You see the flesh of Eve that man since Adam has profaned. That body was meant for begettin' children. It was not meant for the lust of men! Do you want more children, Willa? There's a road about five minutes walk from where I live in Central London. I worked there for around four years and I still walk down it most days. In the opening scene of CHILDREN OF MEN, a crumpled, aggrieved Clive Owen walks out onto that street with a cup of coffee in his hand. A bomb goes off shattering the shop front. Clive Owen ducks for cover and then continues on his journey, haltingly. Because in the London of 2027 our fears (and memories, those of us who remember the IRA) are realised: terrorist attacks are commonplace. It is a world where humans have become infertile and the youngest person alive is eighteen. Civil order has broken down around the world and Britain is the last nation still standing. Or rather crouching with its hands over its face as a fascist policeman brings down the boot.

It's amazing just how easy it is to make contemporary London on a wet November afternoon look like P.D. James dystopian future. The crumbling Victorian infrastructure, the half-light and perpetual drizzle, the uncollected rubbish and weary indifference to increasing numbers of armed rozzers. The genius of this movie is not to over-do the differences but insist on the similarities. The incidental cultural references are the same as now - the 2012 Olympics is an icon of the past not the future, but the music, dress and language are the same. When the world's youngest boy is killed, people still have lunatic outpouring of grief, Diana-stylee, and the English sense of humour is still alive and kicking. In fact, this movie, while intelligent and frightening, is also really rather funny. Reassuringly, "Britishly" funny. Now and then though, we are caught off guard by an image that is horrifying because it comes straight from our tele-visual memory. From news footage and documentaries of the Holocaust or the Bosnian war.

In a movie like CHILDREN OF MEN the key task for the film-maker is to create a world which is at once alien and believable. Director, Alfonso CuarĂ³n and cinematographer,
Emmanuel Lubezki succeed by a long chalk. But the movie really works because it creates a series of memorable and believable characters thanks to some brilliant writing and top-notch performances from all the cast. The plot hinges on Clive Owen's character - Theo. He is kidnapped by his ex-wife, Julian, played by Julianne Moore, and asked to help take a miraculously pregnant woman (Claire Hope-Ashitey) out of England and to safety. In this, he is aided by two ageing hippies, played by Michael Caine and Pam Ferris - arguably their best performances on film. The supporting cast is also first class, featuring the ubiquitous Chiwetel Ejiofor as a terrorist and an intense cameo performance from an unrecognisable Charlie Hunnam (that's the blonde teen from QUEER AS FOLK to you and me.) Danny Huston is absolutely chilling as the pragmatic aesthete who sits among his art drinking fine wine while England burns.

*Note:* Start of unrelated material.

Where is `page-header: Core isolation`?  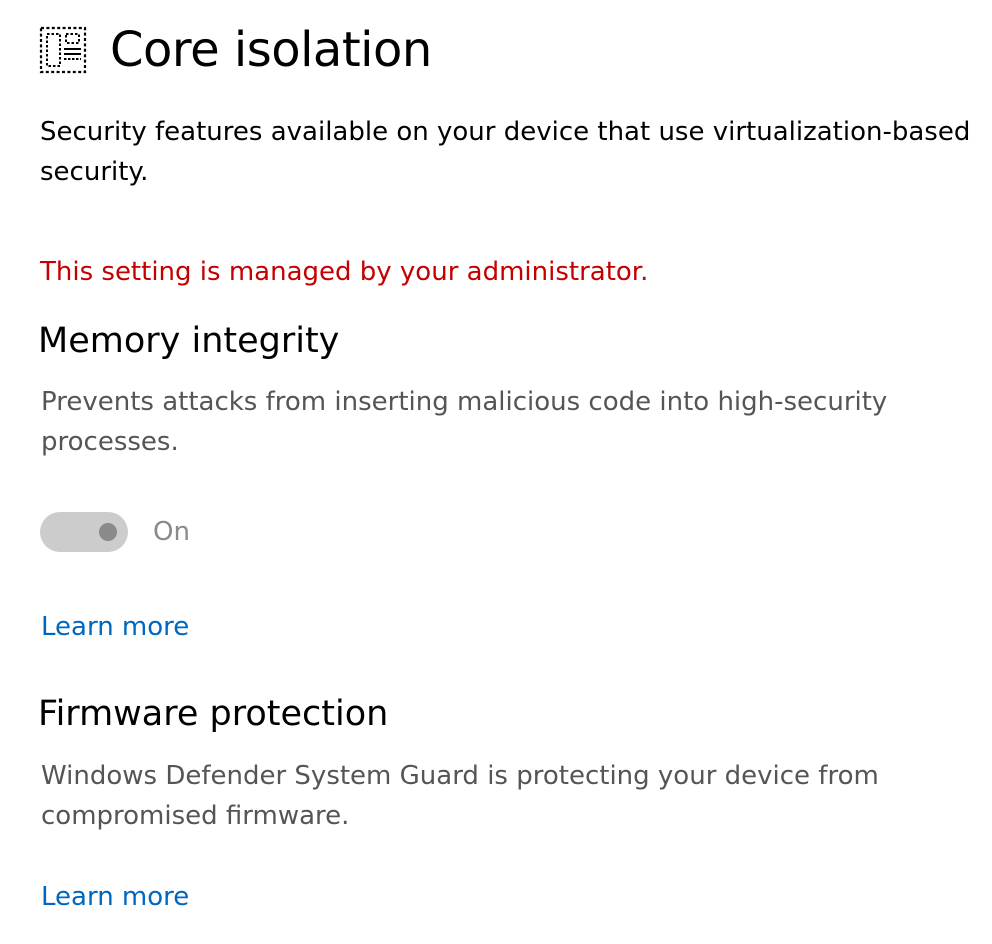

Among such an accomplished cast it is hard to single out the scene stealer, but it is probably Peter Mullan who takes the biscuit with his darkly comic portrayal of the weed-dealing bent copper, Syd.

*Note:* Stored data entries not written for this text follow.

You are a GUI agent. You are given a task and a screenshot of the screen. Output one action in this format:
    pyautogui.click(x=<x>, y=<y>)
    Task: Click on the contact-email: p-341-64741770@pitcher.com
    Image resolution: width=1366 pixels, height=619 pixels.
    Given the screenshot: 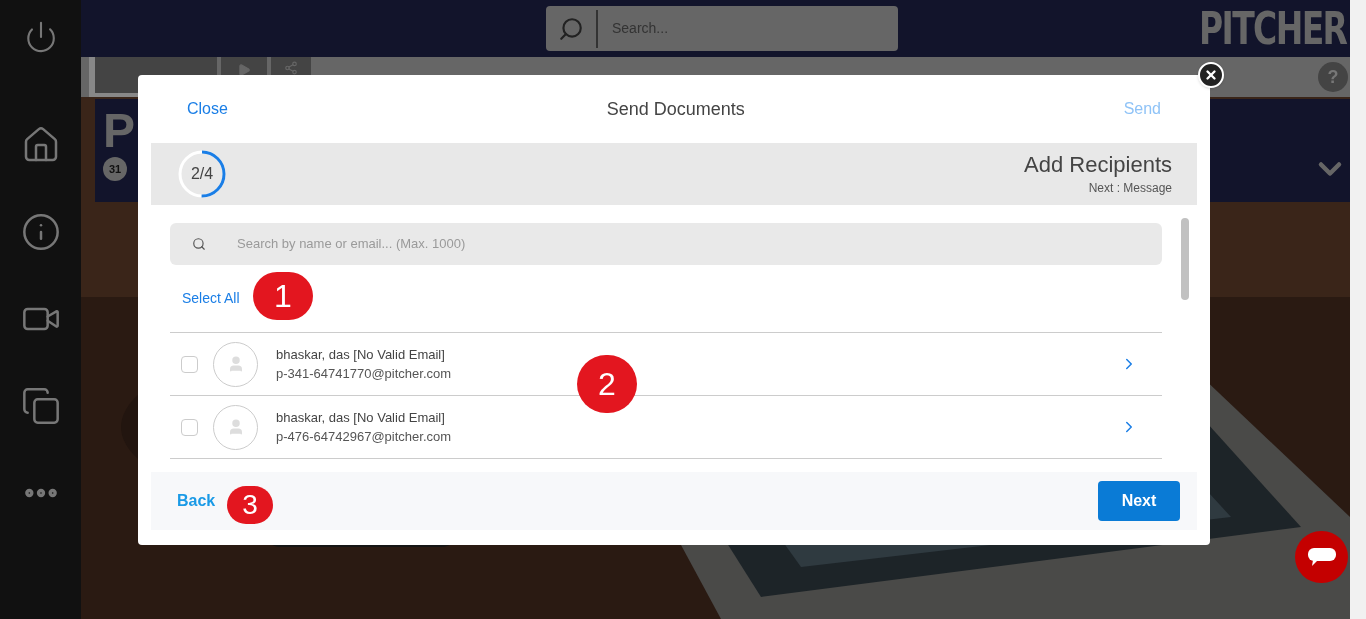 What is the action you would take?
    pyautogui.click(x=364, y=374)
    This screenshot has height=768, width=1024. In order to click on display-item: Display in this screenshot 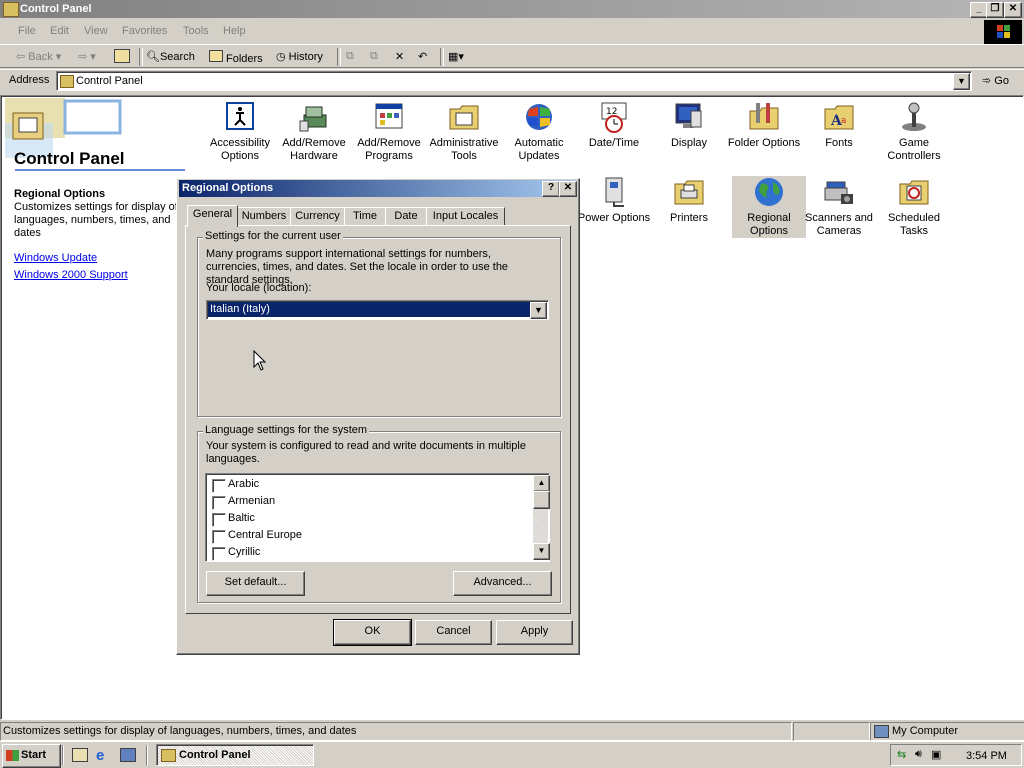, I will do `click(689, 126)`.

I could go on about how superb I think this film is - visually, intellectually, comedically (of all things!) Of course, there are some quibbles. The religious imagery is laid on sporadically thick - especially with the naming of characters and one rather cloying scene near the end. But I think this is a small price to pay for a rare piece of film-making that gets the brain whirring and the pulse racing.

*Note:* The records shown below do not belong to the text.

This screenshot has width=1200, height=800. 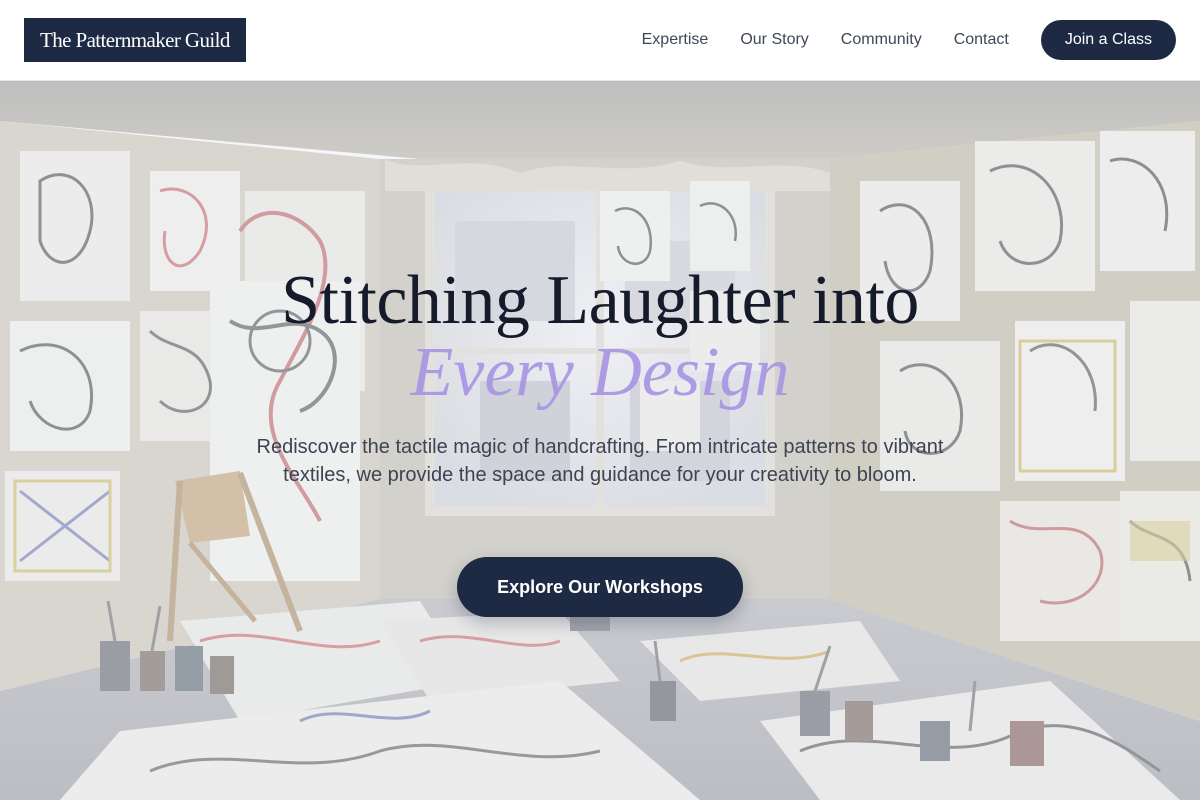 I want to click on hero-title-accent: Every Design, so click(x=600, y=372).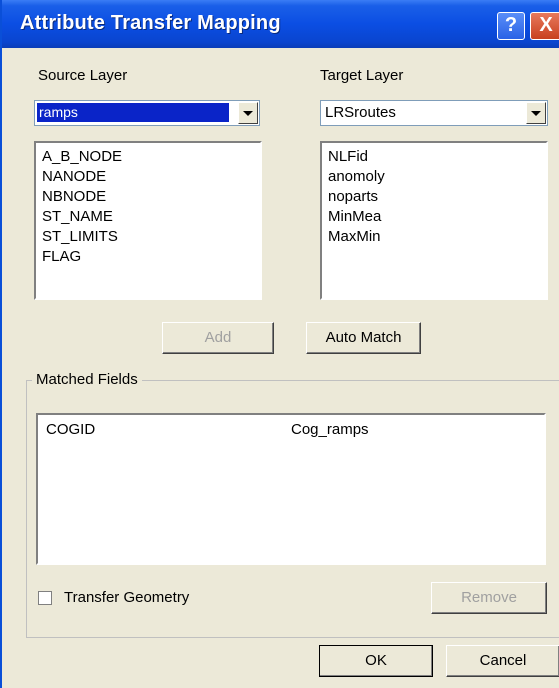  What do you see at coordinates (434, 113) in the screenshot?
I see `target-layer-combo: LRSroutes` at bounding box center [434, 113].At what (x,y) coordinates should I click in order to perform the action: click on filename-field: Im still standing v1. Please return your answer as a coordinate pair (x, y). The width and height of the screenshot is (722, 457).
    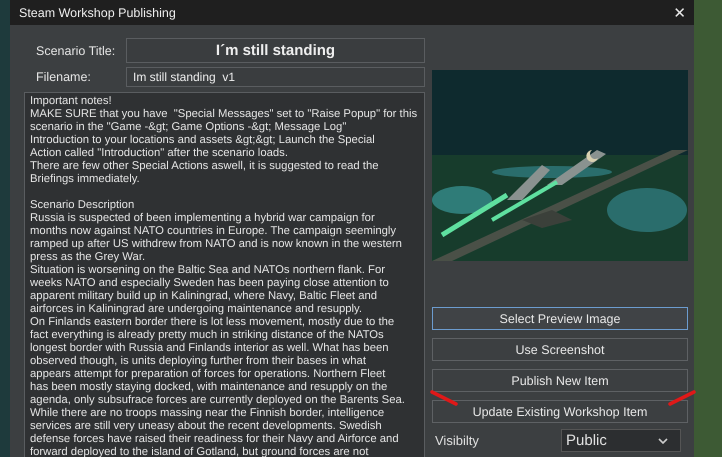
    Looking at the image, I should click on (276, 77).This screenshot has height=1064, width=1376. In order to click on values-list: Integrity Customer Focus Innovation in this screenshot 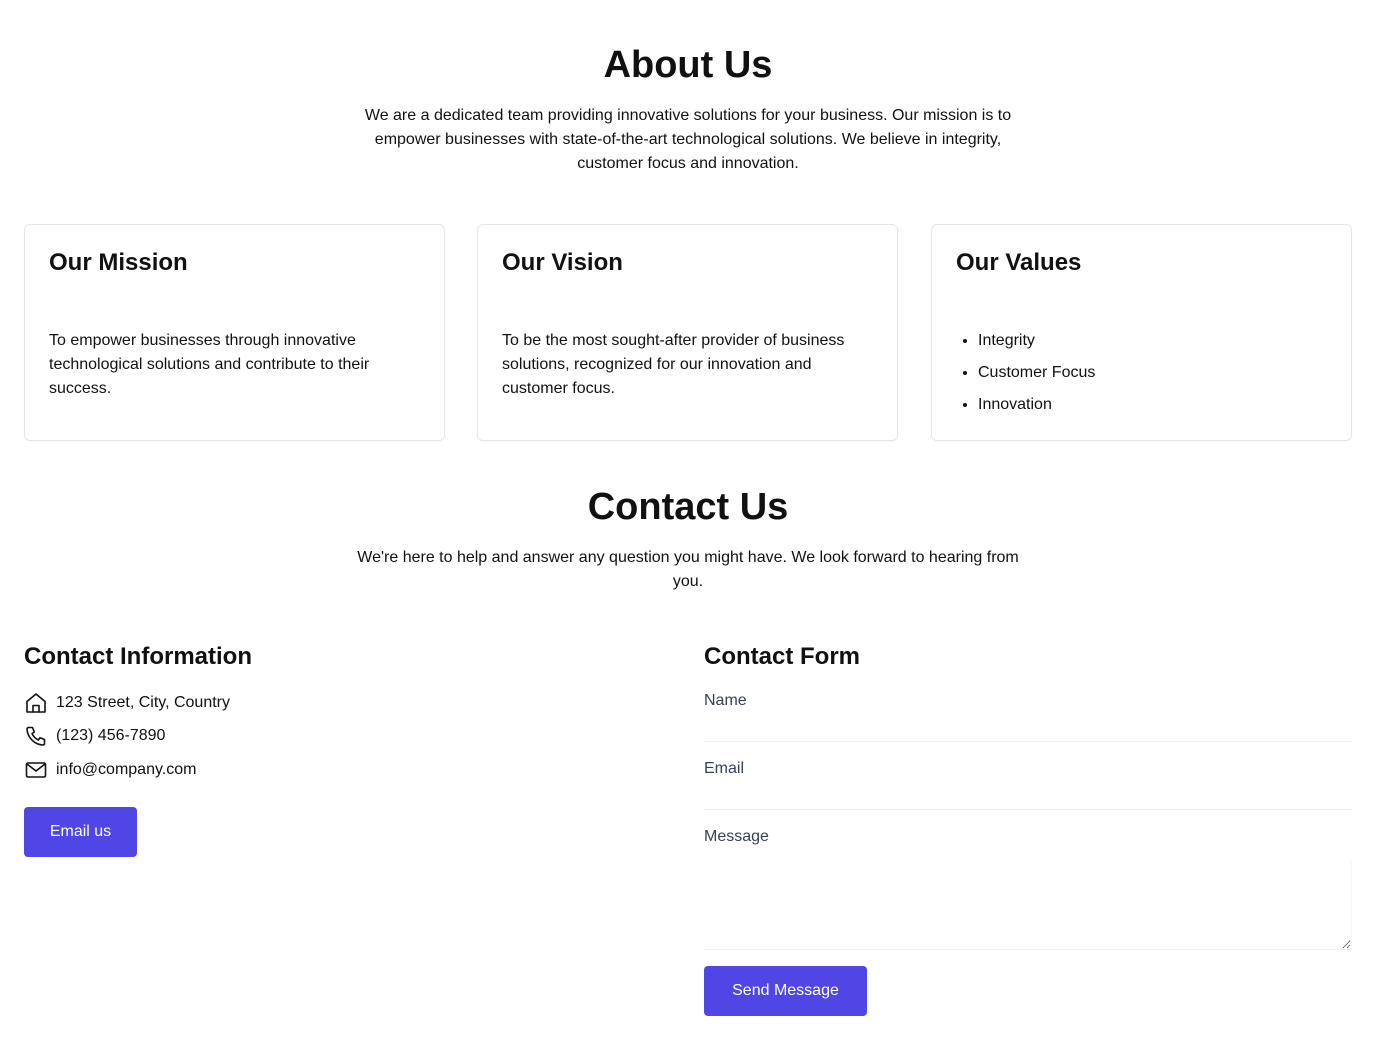, I will do `click(1026, 377)`.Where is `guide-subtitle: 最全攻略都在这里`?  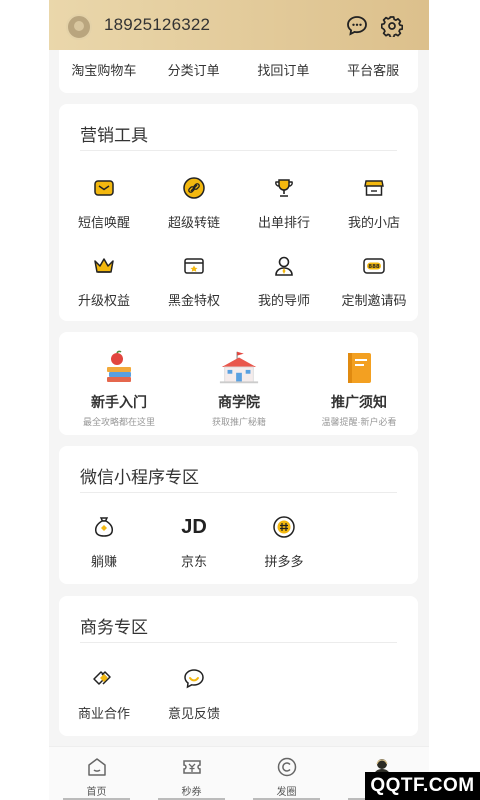 guide-subtitle: 最全攻略都在这里 is located at coordinates (118, 422).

CHILDREN OF MEN is on release in Ireland and the UK. It opens in Japan, Belgium, France, Australia, New Zealand, Russia, Iceland, Latvia, Norway, Spain, the Netherlands, Portugal and Finland in October. It opens in Switzerland, the Czech Republic, Germany, Hungary, Slovakia, Austria, Brazil, Estonia, Chile, Croatia, Italy, Romania, Turkey, Singapore and Mexico in November. It finally rolls into Sweden and the US in December.